# Concept of Electric field lines

Let us now learn about field lines which are a pictorial representation or way to imagine electric fields. The notion of the electrical field was first presented by the 19th-century physicist Michael Faraday. It was Faraday's understanding that the pattern of lines describing the electric field is an invisible reality.

For a single positive point charge q, the electric field is given by relation

$\vec{F}=\frac{kq{\widehat{r}}}{4\pi \epsilon _{0}r^{2}}$

now to get a feel of this field one can sketch a few representative vectors as shown in fig below

• Since the electric field varies as the inverse of the square of the distance that points from the charge the vector gets shorter as you go away from the origin and they always point radially outwards.
• Connecting up these vectors to form a line is a nice way to represent the electric field.
• An electric field line is an imaginary line drawn in such a way that its direction at any point is the same as the direction of the field at that point.
• Field-line in general is a curve drawn in such a way that the tangent to it at each point in the direction of the net field at that point.

### Concept and Definition

Definition: An electric field line is an imaginary line or curve drawn over an empty space region such that its tangent at each position, points in the direction of the electric field vector at this position.

The relative spacing between lines provides an indication of the electric field strength at that point. So,

• The magnitude of the field is indicated by the density of the lines. This means that electric field strength due to the charged body is more in the region where the density of field lines is high. In the region where the density of these lines is low, the electric field has lower strength.
• Magnitude is strong near the center where the electric field lines are close together, and it becomes weak as ve move farther outwards, where they are relatively apart or they have less density.
• A field line or electric line of force can be considered as the path along which a small positive test charge would move if we let it move freely along the path.

## Rules for Drawing Electric Field lines Patterns

1. The field line begins at the +ive charge and ends either at the -ive charge or at infinity.
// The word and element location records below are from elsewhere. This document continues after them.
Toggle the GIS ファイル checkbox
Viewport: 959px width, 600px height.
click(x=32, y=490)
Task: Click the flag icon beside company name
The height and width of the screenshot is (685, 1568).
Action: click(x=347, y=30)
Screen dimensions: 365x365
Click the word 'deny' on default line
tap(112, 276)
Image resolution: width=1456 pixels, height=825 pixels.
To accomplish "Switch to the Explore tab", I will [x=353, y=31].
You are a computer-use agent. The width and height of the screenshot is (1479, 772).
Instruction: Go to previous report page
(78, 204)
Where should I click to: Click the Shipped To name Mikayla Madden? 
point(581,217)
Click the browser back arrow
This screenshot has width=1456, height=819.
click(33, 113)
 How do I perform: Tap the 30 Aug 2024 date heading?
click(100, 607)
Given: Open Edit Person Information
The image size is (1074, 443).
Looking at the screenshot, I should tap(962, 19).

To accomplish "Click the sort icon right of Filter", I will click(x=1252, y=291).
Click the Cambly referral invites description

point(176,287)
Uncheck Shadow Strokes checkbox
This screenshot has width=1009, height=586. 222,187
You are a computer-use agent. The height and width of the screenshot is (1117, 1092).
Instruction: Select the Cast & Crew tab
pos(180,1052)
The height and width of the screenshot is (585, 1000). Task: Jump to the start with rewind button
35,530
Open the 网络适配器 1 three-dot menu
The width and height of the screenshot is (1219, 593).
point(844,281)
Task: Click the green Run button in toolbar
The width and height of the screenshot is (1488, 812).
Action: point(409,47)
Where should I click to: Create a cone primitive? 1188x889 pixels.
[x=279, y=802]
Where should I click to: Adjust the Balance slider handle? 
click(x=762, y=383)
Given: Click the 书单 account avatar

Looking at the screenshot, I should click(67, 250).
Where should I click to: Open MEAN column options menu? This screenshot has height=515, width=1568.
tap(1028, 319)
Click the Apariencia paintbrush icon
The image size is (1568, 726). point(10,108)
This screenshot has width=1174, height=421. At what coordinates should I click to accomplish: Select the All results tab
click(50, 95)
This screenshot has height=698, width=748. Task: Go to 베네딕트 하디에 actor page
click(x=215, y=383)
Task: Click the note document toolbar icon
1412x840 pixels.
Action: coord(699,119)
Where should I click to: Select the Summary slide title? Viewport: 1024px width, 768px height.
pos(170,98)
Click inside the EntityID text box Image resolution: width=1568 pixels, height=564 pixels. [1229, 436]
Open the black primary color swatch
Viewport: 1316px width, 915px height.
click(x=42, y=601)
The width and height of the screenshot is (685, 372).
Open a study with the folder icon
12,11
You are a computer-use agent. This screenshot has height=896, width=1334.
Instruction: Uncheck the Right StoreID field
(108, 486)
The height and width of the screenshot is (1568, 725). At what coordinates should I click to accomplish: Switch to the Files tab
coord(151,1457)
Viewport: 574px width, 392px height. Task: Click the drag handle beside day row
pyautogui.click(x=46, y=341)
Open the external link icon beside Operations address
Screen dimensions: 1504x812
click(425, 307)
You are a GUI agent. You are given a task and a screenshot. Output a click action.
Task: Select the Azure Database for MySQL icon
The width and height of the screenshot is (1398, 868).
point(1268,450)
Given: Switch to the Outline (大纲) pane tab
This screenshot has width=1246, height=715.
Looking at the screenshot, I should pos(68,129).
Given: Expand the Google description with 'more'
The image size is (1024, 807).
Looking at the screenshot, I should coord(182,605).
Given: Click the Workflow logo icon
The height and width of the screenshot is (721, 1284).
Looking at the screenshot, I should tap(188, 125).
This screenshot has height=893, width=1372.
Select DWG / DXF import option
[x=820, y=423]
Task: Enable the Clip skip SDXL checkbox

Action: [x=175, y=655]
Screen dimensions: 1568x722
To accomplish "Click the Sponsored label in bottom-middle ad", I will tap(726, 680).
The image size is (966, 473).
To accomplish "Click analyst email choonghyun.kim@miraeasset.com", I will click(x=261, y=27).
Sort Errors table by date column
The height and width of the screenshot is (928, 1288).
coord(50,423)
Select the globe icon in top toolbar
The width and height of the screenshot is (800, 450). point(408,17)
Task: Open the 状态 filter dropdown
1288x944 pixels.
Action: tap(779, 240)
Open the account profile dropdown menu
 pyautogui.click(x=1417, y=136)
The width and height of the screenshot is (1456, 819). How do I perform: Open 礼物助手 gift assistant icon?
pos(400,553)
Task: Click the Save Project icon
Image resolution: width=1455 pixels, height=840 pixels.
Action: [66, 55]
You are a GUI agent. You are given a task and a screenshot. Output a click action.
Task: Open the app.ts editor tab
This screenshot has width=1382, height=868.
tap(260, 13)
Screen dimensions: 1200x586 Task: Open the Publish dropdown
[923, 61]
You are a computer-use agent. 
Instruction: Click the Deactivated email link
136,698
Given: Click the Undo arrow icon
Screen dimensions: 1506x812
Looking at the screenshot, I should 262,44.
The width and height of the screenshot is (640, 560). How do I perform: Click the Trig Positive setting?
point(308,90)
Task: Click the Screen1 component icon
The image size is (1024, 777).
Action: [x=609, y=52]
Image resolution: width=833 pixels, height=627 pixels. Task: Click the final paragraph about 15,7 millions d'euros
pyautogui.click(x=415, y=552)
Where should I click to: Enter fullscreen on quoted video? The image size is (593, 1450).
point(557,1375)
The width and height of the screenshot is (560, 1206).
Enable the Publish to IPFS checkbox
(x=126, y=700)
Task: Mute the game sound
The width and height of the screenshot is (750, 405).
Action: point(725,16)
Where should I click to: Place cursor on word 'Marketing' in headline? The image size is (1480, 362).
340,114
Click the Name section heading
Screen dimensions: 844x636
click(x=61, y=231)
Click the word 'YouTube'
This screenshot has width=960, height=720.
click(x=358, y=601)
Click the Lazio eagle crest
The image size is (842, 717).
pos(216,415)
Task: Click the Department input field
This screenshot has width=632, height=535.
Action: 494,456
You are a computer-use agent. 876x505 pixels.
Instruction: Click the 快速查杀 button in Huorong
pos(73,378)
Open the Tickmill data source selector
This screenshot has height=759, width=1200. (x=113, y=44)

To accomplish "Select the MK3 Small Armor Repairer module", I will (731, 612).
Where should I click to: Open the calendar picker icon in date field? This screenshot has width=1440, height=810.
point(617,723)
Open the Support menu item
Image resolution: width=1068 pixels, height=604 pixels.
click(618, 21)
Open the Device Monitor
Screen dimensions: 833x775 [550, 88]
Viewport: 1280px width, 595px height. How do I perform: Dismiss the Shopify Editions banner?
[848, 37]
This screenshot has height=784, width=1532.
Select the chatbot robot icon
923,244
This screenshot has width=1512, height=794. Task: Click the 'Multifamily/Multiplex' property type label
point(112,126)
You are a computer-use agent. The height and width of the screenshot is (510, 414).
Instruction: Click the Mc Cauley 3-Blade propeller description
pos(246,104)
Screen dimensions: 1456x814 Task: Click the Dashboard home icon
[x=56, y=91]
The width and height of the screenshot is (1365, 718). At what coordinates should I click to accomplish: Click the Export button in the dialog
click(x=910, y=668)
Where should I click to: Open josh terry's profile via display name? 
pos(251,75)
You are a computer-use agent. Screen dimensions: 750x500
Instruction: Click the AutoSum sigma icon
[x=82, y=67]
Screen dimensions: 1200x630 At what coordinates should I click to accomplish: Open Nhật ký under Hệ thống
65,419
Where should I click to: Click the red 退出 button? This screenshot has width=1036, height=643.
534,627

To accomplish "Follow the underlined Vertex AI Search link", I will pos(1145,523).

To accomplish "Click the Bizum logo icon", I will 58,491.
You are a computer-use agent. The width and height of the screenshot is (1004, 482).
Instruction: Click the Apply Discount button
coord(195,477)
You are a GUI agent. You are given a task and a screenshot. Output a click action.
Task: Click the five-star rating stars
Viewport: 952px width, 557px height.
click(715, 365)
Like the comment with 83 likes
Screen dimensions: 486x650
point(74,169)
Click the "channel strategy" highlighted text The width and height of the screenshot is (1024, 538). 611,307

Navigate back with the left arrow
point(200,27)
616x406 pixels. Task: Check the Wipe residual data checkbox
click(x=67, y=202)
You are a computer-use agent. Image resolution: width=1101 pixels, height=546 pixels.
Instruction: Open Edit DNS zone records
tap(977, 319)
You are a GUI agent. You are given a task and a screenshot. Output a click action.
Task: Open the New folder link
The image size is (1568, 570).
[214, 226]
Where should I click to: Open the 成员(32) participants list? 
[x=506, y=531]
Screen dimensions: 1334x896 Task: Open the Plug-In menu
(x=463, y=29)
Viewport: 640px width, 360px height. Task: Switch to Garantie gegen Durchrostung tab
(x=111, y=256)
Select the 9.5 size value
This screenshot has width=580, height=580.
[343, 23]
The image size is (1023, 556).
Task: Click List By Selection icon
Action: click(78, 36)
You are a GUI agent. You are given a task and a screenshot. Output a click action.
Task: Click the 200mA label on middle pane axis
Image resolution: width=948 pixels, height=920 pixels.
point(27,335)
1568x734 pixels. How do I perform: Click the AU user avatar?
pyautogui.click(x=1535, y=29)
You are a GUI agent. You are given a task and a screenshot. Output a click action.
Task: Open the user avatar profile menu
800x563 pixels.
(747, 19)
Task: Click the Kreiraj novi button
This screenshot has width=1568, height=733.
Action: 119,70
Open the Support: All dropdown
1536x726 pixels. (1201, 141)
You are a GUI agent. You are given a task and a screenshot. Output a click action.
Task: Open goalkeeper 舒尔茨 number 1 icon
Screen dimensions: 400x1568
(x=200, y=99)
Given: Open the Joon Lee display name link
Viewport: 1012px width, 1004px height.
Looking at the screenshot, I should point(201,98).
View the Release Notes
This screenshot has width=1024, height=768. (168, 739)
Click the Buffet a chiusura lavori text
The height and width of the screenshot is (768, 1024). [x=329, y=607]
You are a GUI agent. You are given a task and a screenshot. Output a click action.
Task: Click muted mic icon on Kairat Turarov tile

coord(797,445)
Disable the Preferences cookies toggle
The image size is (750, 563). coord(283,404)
So we can draw electric field vectors at each point in space around the charge and join them to form the lines.
2. It must be noted that for each location, the electric field vectors point tangent to the direction of the electric field lines at any given point. (physicsclassroom.com)
3. When the field is stronger, the field lines are closer to each other.
4. The number of field lines depends on the magnitude of the electric charge.
5. The field lines should never cross each other.

## Field Lines due to some charge configurations

### For a positive charge

• Field lines of a single +ive charge point radially outwards

### For a negative charge

• For a negative charge, they are radially inwards as shown below in the figure

These two figure given above shows how to draw field lines for a single charge (+ive and -ive)

### Electric Field Lines for Configurations of Two or More Charges

• Field lines around the system of two +ive charges give a different picture and describe the mutual repulsion between them.

• Field lines around a system of a positive and -ive charge clearly show the mutual attraction between them as shown below in the figure.

## Properties Of Electric Field Lines

Some important general properties of field lines are

1. Field lines start from a positive charge and end on a negative charge.
2. They are directed away from the positive electric charge and towards the negative electric charge. So, at any point tangent to field lines give the direction of the electric field at that point.
3. These lines leave or enter the charged surface normally.
4. Field lines never cross each other because if they do so then at the point of intersection there will be two directions of the electric field.
5. Electric field lines do not pass through a conductor, this shows that the electric field inside a conductor is always zero.
6. Electric field lines are continuous curves in a charge-free region.
7. Electric field lines have the tendency to contract in length. This explains the existence of the electric force of attraction between two oppositely charged objects.
8. Electric lines of force have a tendency to expand laterally, i.e., they tend to separate from each other in the direction perpendicular to their lengths. This explains the electric force of repulsion between like charges.

### Questions

What does an electric field line represent?
When are electric field lines parallel to each other?
Where do electric field lines start and end?